ASSIGNED TASK:
Word for word, repeat all of the entries below.
☆ ☆ ☆ ☆ ☆
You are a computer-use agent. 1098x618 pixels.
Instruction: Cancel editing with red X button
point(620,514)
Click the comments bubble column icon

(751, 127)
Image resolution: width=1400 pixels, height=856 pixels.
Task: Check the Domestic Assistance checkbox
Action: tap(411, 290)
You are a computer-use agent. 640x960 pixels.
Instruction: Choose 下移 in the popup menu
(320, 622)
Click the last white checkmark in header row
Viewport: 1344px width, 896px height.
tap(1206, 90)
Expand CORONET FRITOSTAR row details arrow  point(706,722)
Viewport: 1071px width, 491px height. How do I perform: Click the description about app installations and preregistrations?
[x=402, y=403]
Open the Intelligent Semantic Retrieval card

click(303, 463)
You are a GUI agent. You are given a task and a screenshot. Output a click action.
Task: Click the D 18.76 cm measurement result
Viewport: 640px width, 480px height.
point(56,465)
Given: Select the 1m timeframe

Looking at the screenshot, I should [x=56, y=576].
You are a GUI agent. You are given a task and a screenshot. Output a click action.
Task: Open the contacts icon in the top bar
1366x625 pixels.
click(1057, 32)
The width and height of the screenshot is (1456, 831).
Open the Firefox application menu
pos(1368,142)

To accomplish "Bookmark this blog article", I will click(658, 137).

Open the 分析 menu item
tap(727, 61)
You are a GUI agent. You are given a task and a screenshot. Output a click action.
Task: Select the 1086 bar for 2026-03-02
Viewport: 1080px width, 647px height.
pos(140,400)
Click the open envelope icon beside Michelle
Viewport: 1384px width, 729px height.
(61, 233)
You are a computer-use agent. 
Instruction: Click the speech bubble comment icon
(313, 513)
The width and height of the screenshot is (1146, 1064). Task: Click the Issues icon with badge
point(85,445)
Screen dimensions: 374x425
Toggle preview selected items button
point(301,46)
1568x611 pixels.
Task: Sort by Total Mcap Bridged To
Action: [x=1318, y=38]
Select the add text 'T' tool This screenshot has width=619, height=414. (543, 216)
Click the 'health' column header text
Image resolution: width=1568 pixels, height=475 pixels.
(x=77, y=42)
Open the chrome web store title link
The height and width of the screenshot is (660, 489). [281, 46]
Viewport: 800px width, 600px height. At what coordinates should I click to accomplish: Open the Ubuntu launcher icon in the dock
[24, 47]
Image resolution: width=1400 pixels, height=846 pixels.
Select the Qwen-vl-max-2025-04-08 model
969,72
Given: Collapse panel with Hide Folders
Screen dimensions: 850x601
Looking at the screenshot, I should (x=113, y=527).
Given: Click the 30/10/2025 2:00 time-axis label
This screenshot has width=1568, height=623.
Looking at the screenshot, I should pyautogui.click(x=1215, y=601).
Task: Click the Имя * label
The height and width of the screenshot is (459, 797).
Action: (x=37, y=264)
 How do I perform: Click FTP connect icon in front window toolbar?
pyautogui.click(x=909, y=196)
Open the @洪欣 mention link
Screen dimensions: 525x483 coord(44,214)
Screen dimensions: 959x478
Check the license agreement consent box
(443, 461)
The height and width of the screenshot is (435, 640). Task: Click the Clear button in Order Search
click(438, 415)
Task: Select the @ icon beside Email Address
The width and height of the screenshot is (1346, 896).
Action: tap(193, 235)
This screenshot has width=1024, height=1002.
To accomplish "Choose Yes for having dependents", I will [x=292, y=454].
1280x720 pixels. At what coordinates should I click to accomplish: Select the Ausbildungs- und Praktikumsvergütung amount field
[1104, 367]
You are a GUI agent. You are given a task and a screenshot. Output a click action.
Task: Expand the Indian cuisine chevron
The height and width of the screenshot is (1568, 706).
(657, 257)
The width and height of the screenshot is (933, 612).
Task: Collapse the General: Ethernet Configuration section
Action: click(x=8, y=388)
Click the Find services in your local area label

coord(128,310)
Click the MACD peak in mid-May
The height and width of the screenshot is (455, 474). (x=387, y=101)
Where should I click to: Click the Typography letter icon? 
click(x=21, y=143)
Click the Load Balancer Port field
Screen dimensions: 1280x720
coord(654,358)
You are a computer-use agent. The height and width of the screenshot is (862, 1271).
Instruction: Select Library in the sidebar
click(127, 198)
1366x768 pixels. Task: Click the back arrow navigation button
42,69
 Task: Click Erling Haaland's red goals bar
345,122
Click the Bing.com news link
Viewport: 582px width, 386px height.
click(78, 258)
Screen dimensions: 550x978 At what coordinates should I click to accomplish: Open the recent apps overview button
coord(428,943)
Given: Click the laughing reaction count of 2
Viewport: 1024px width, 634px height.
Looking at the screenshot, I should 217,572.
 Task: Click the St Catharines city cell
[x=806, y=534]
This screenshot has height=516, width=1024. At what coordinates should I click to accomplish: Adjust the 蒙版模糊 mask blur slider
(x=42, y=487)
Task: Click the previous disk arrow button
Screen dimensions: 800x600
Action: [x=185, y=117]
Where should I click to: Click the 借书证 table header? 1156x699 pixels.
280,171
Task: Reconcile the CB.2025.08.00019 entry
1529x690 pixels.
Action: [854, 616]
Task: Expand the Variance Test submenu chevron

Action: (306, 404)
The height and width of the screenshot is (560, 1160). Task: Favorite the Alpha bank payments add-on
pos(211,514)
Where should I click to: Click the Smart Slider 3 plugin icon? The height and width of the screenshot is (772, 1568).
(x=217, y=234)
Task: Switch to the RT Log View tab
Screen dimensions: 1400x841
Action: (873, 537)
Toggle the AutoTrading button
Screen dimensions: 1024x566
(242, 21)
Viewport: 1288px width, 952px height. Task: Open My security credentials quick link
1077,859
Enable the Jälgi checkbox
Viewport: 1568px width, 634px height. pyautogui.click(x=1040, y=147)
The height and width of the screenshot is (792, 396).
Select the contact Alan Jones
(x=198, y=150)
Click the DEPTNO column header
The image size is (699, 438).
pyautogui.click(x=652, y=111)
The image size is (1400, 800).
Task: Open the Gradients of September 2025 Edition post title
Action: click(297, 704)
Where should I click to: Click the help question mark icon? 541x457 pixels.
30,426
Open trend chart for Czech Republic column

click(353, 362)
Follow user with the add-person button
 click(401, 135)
☆ ☆ ☆ ☆ ☆
ANSWER SECTION:
You are a computer-use agent. 1098x618 pixels.
Instruction: Cancel editing with red X button
point(620,514)
Click the comments bubble column icon

(751, 127)
Image resolution: width=1400 pixels, height=856 pixels.
Task: Check the Domestic Assistance checkbox
Action: tap(411, 290)
You are a computer-use agent. 640x960 pixels.
Instruction: Choose 下移 in the popup menu
(320, 622)
Click the last white checkmark in header row
Viewport: 1344px width, 896px height.
tap(1206, 90)
Expand CORONET FRITOSTAR row details arrow  point(706,722)
Viewport: 1071px width, 491px height. How do I perform: Click the description about app installations and preregistrations?
[x=402, y=403]
Open the Intelligent Semantic Retrieval card

click(303, 463)
You are a GUI agent. You are given a task and a screenshot. Output a click action.
Task: Click the D 18.76 cm measurement result
Viewport: 640px width, 480px height.
point(56,465)
Given: Select the 1m timeframe

Looking at the screenshot, I should [x=56, y=576].
You are a GUI agent. You are given a task and a screenshot. Output a click action.
Task: Open the contacts icon in the top bar
1366x625 pixels.
click(1057, 32)
The width and height of the screenshot is (1456, 831).
Open the Firefox application menu
pos(1368,142)

To accomplish "Bookmark this blog article", I will click(658, 137).

Open the 分析 menu item
tap(727, 61)
You are a GUI agent. You are given a task and a screenshot. Output a click action.
Task: Select the 1086 bar for 2026-03-02
Viewport: 1080px width, 647px height.
pos(140,400)
Click the open envelope icon beside Michelle
Viewport: 1384px width, 729px height.
(61, 233)
You are a computer-use agent. 
Instruction: Click the speech bubble comment icon
(313, 513)
The width and height of the screenshot is (1146, 1064). Task: Click the Issues icon with badge
point(85,445)
Screen dimensions: 374x425
Toggle preview selected items button
point(301,46)
1568x611 pixels.
Task: Sort by Total Mcap Bridged To
Action: [x=1318, y=38]
Select the add text 'T' tool This screenshot has width=619, height=414. (543, 216)
Click the 'health' column header text
Image resolution: width=1568 pixels, height=475 pixels.
(x=77, y=42)
Open the chrome web store title link
The height and width of the screenshot is (660, 489). [281, 46]
Viewport: 800px width, 600px height. At what coordinates should I click to accomplish: Open the Ubuntu launcher icon in the dock
[24, 47]
Image resolution: width=1400 pixels, height=846 pixels.
Select the Qwen-vl-max-2025-04-08 model
969,72
Given: Collapse panel with Hide Folders
Screen dimensions: 850x601
Looking at the screenshot, I should (x=113, y=527).
Given: Click the 30/10/2025 2:00 time-axis label
This screenshot has width=1568, height=623.
Looking at the screenshot, I should pyautogui.click(x=1215, y=601).
Task: Click the Имя * label
The height and width of the screenshot is (459, 797).
Action: (x=37, y=264)
 How do I perform: Click FTP connect icon in front window toolbar?
pyautogui.click(x=909, y=196)
Open the @洪欣 mention link
Screen dimensions: 525x483 coord(44,214)
Screen dimensions: 959x478
Check the license agreement consent box
(443, 461)
The height and width of the screenshot is (435, 640). Task: Click the Clear button in Order Search
click(438, 415)
Task: Select the @ icon beside Email Address
The width and height of the screenshot is (1346, 896).
Action: tap(193, 235)
This screenshot has width=1024, height=1002.
To accomplish "Choose Yes for having dependents", I will [x=292, y=454].
1280x720 pixels. At what coordinates should I click to accomplish: Select the Ausbildungs- und Praktikumsvergütung amount field
[1104, 367]
You are a GUI agent. You are given a task and a screenshot. Output a click action.
Task: Expand the Indian cuisine chevron
The height and width of the screenshot is (1568, 706).
(657, 257)
The width and height of the screenshot is (933, 612).
Task: Collapse the General: Ethernet Configuration section
Action: click(x=8, y=388)
Click the Find services in your local area label

coord(128,310)
Click the MACD peak in mid-May
The height and width of the screenshot is (455, 474). (x=387, y=101)
Where should I click to: Click the Typography letter icon? 
click(x=21, y=143)
Click the Load Balancer Port field
Screen dimensions: 1280x720
coord(654,358)
You are a computer-use agent. The height and width of the screenshot is (862, 1271).
Instruction: Select Library in the sidebar
click(127, 198)
1366x768 pixels. Task: Click the back arrow navigation button
42,69
 Task: Click Erling Haaland's red goals bar
345,122
Click the Bing.com news link
Viewport: 582px width, 386px height.
click(78, 258)
Screen dimensions: 550x978 At what coordinates should I click to accomplish: Open the recent apps overview button
coord(428,943)
Given: Click the laughing reaction count of 2
Viewport: 1024px width, 634px height.
Looking at the screenshot, I should 217,572.
 Task: Click the St Catharines city cell
[x=806, y=534]
This screenshot has height=516, width=1024. At what coordinates should I click to accomplish: Adjust the 蒙版模糊 mask blur slider
(x=42, y=487)
Task: Click the previous disk arrow button
Screen dimensions: 800x600
Action: [x=185, y=117]
Where should I click to: Click the 借书证 table header? 1156x699 pixels.
280,171
Task: Reconcile the CB.2025.08.00019 entry
1529x690 pixels.
Action: [854, 616]
Task: Expand the Variance Test submenu chevron

Action: (306, 404)
The height and width of the screenshot is (560, 1160). Task: Favorite the Alpha bank payments add-on
pos(211,514)
Where should I click to: Click the Smart Slider 3 plugin icon? The height and width of the screenshot is (772, 1568).
(x=217, y=234)
Task: Switch to the RT Log View tab
Screen dimensions: 1400x841
Action: (873, 537)
Toggle the AutoTrading button
Screen dimensions: 1024x566
(242, 21)
Viewport: 1288px width, 952px height. Task: Open My security credentials quick link
1077,859
Enable the Jälgi checkbox
Viewport: 1568px width, 634px height. pyautogui.click(x=1040, y=147)
The height and width of the screenshot is (792, 396).
Select the contact Alan Jones
(x=198, y=150)
Click the DEPTNO column header
The image size is (699, 438).
pyautogui.click(x=652, y=111)
The image size is (1400, 800).
Task: Open the Gradients of September 2025 Edition post title
Action: click(297, 704)
Where should I click to: Click the help question mark icon? 541x457 pixels.
30,426
Open trend chart for Czech Republic column

click(353, 362)
Follow user with the add-person button
 click(401, 135)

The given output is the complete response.